The spectrum of AM oscillations (1.14) is shown in Figure 1.6. The spectrum width is equal to the doubled modulation frequency: ?f AM =2F. The amplitude of the carrier wave does not change during modulation; the amplitudes of the oscillations of the side frequencies (upper and lower) are proportional to the modulation depth, i.e. amplitude X of the modulating signal. When m=1, the oscillation amplitudes of the side frequencies reach half the carrier (0.5U 0).
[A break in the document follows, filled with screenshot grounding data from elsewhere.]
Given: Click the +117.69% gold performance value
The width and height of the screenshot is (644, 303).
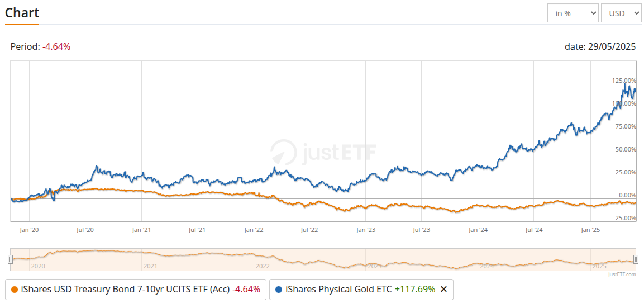Looking at the screenshot, I should point(414,289).
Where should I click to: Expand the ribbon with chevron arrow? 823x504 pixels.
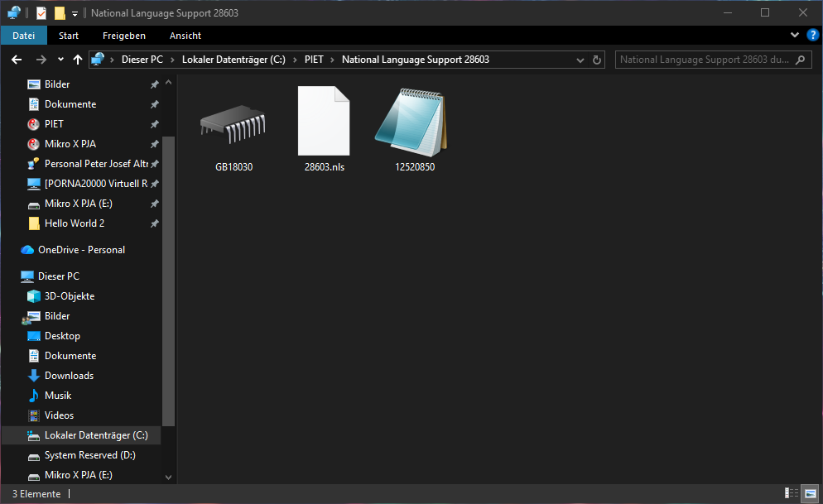[x=795, y=35]
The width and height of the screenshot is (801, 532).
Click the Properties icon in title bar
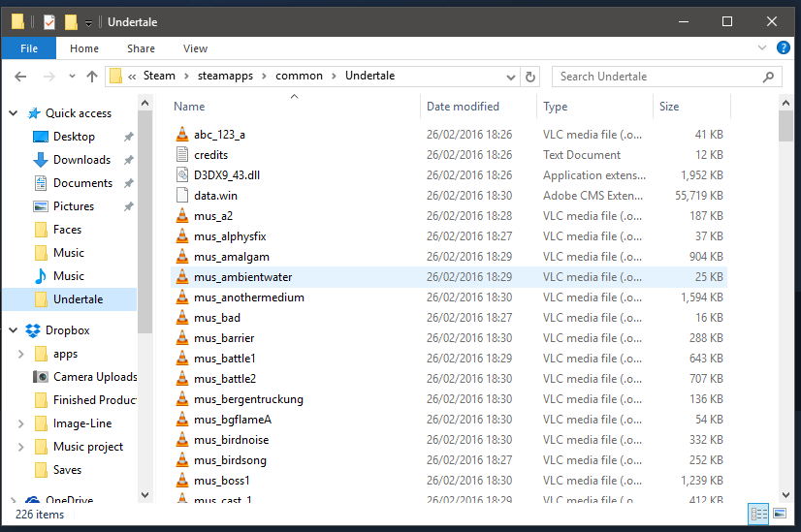48,21
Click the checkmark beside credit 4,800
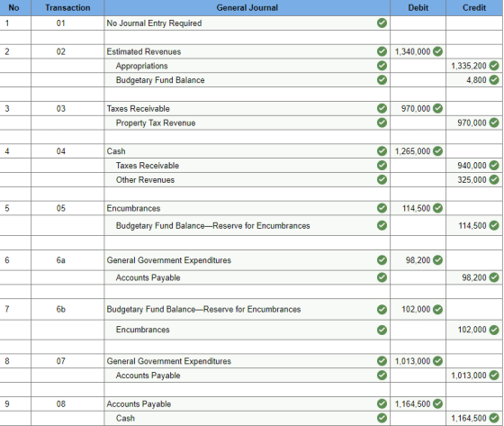The width and height of the screenshot is (504, 426). (x=494, y=80)
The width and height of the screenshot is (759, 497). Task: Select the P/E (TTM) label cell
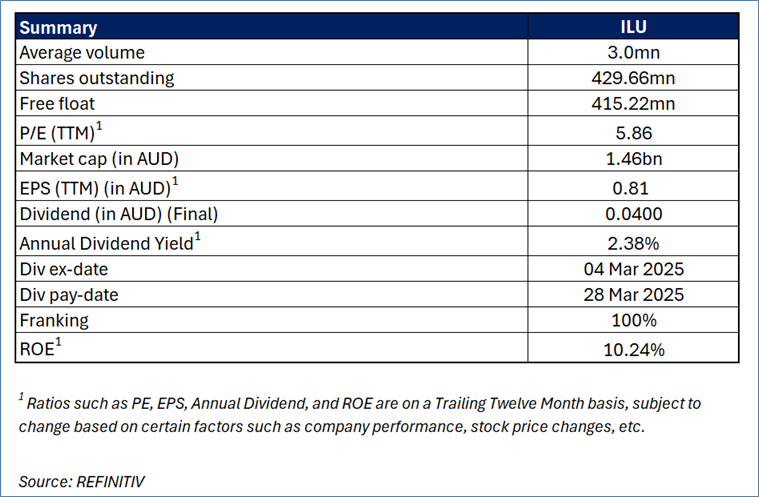coord(62,132)
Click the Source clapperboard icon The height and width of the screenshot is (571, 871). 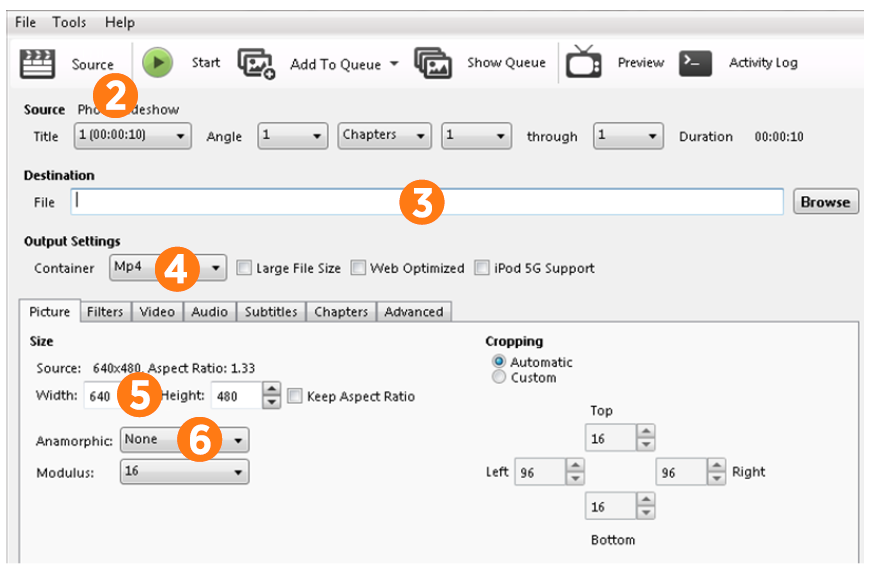[x=37, y=63]
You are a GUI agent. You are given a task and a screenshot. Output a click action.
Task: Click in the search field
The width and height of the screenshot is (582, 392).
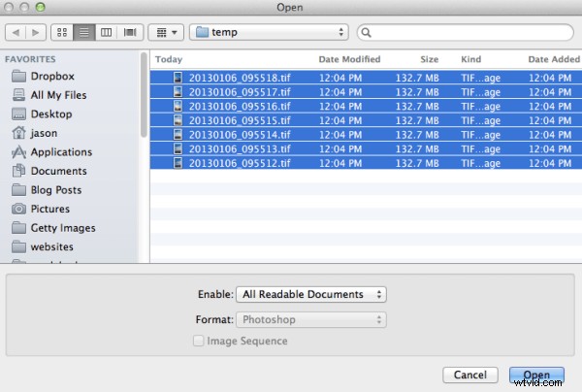(x=466, y=32)
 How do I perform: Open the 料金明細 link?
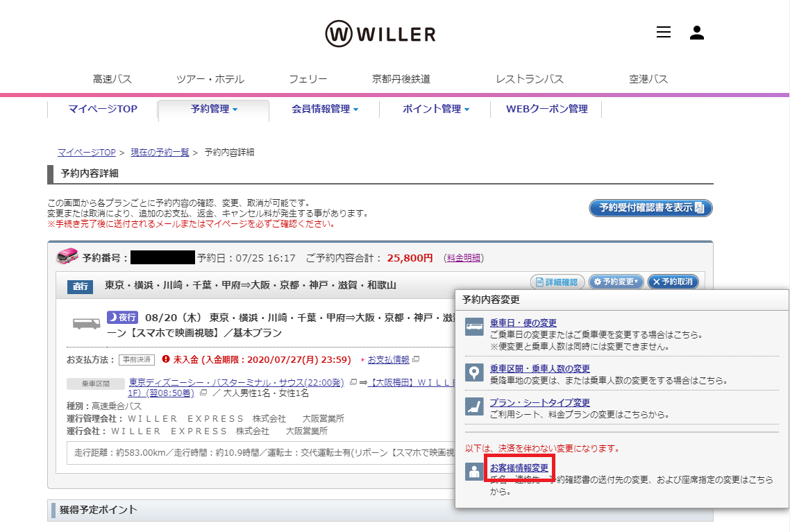[x=464, y=258]
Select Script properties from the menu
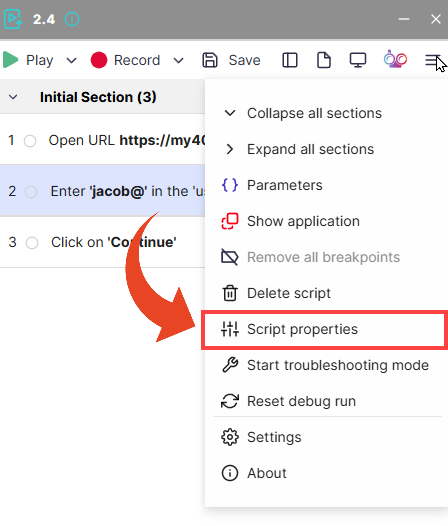Viewport: 448px width, 526px height. click(x=325, y=329)
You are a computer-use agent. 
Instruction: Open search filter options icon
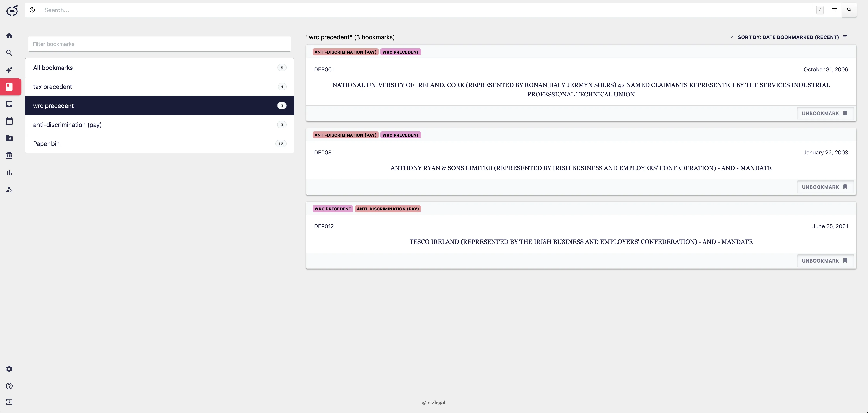pyautogui.click(x=834, y=10)
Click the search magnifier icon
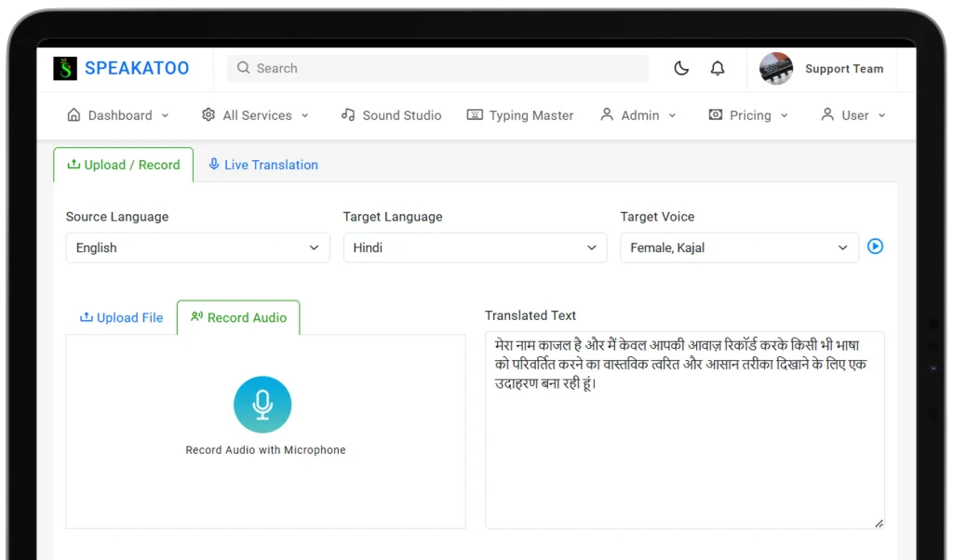Screen dimensions: 953x560 242,68
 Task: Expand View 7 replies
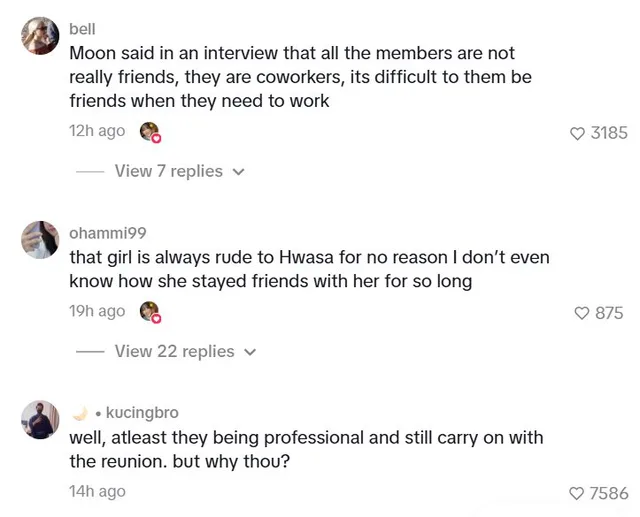[169, 171]
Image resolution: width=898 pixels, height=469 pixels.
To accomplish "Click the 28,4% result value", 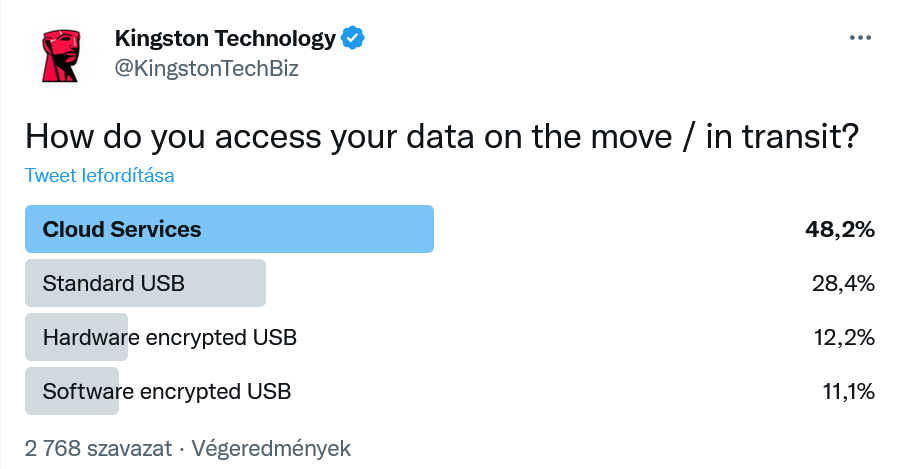I will pyautogui.click(x=843, y=283).
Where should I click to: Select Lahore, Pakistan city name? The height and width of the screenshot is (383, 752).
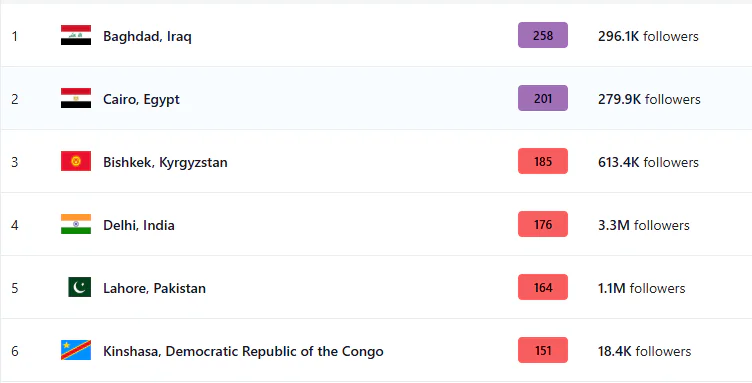point(154,288)
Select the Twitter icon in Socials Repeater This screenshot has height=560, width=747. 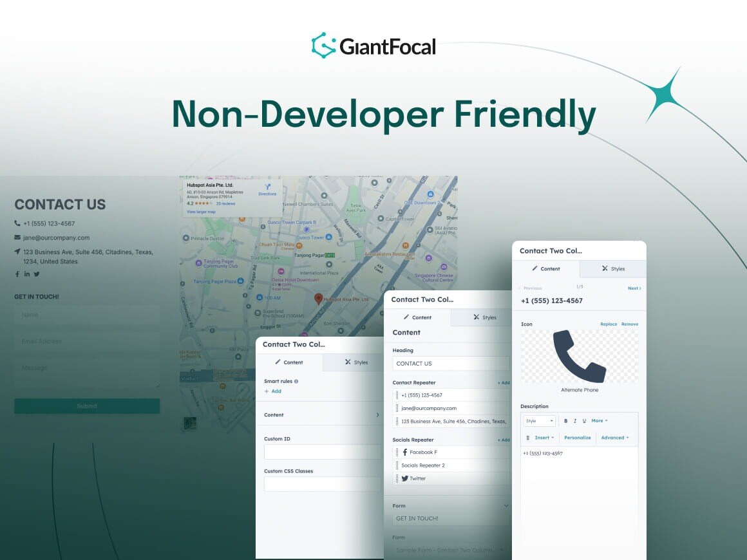pos(406,478)
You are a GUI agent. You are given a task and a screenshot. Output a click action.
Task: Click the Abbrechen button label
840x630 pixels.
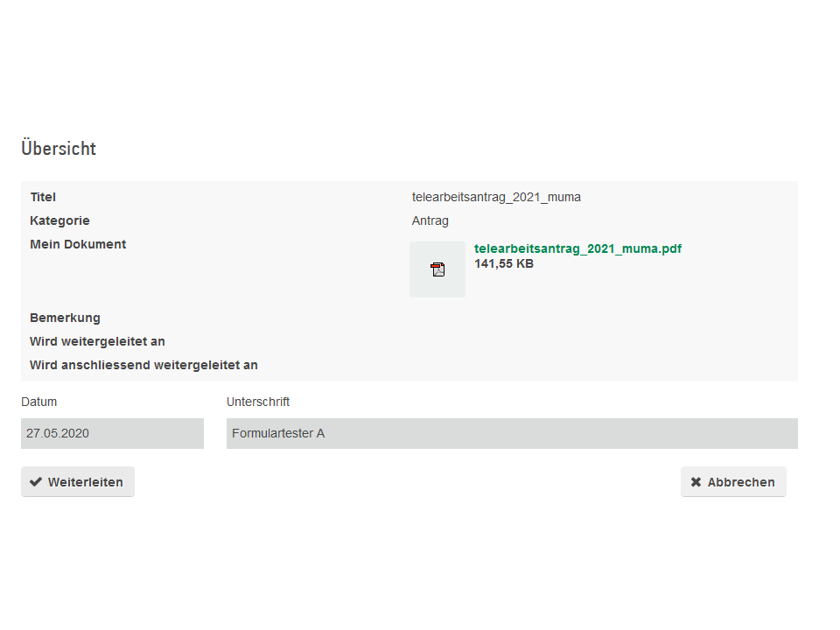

The carrier wave does not contain any information, and it does not change during the modulation process. Therefore, we can limit ourselves to the transmission of only sidebands, which is realized in communication systems on two sidebands (DBS) without a carrier. Moreover, since each sideband contains complete information about the primary signal, transmission of only one sideband (SSB) can be dispensed with. Modulation that results in single sideband oscillations is called single sideband (SW).

Obvious advantages of DBP and OBP communication systems are the possibility of using the transmitter power to transmit only the side bands (two or one) of the signal, which makes it possible to increase the range and reliability of communication. With single-sideband modulation, in addition, the width of the spectrum of the modulated oscillation is halved, which makes it possible to correspondingly increase the number of signals transmitted over the communication line in a given frequency band.

Phase modulation is proportional to the primary signal x(t) change in the phase q of the carrier u=U 0 cos(w 0 t+c).

The oscillation amplitude during phase modulation does not change, therefore, the analytical expression for the FM oscillation

If the modulation is carried out by a harmonic signal x(t)=XsinШt, then the instantaneous phase

The first two terms (1.17) determine the phase of the unmodulated oscillation, the third - the change in the phase of the oscillation as a result of modulation.

The phase-modulated oscillation is clearly characterized by the vector diagram in Figure 1.7, built on a plane rotating clockwise with an angular frequency u 0 . An unmodulated oscillation corresponds to a moving vector U 0 . Phase modulation consists in a periodic change with a frequency W in the rotation of the vector U relative to U 0 by an angle? c (t) \u003d aXsin Wt. The extreme positions of the vector U are indicated by U" and U"". The maximum deviation of the phase of the modulated oscillation from the phase of the unmodulated oscillation:

where M is the modulation index. The modulation index M is proportional to the amplitude X of the modulating signal.

Figure 1.7 - Vector diagram of a phase-modulated oscillation

Using (1.18), we rewrite the FM oscillation (1.16) as

u \u003d U 0 cos (u 0 t + c 0 + Msin t) (1.19)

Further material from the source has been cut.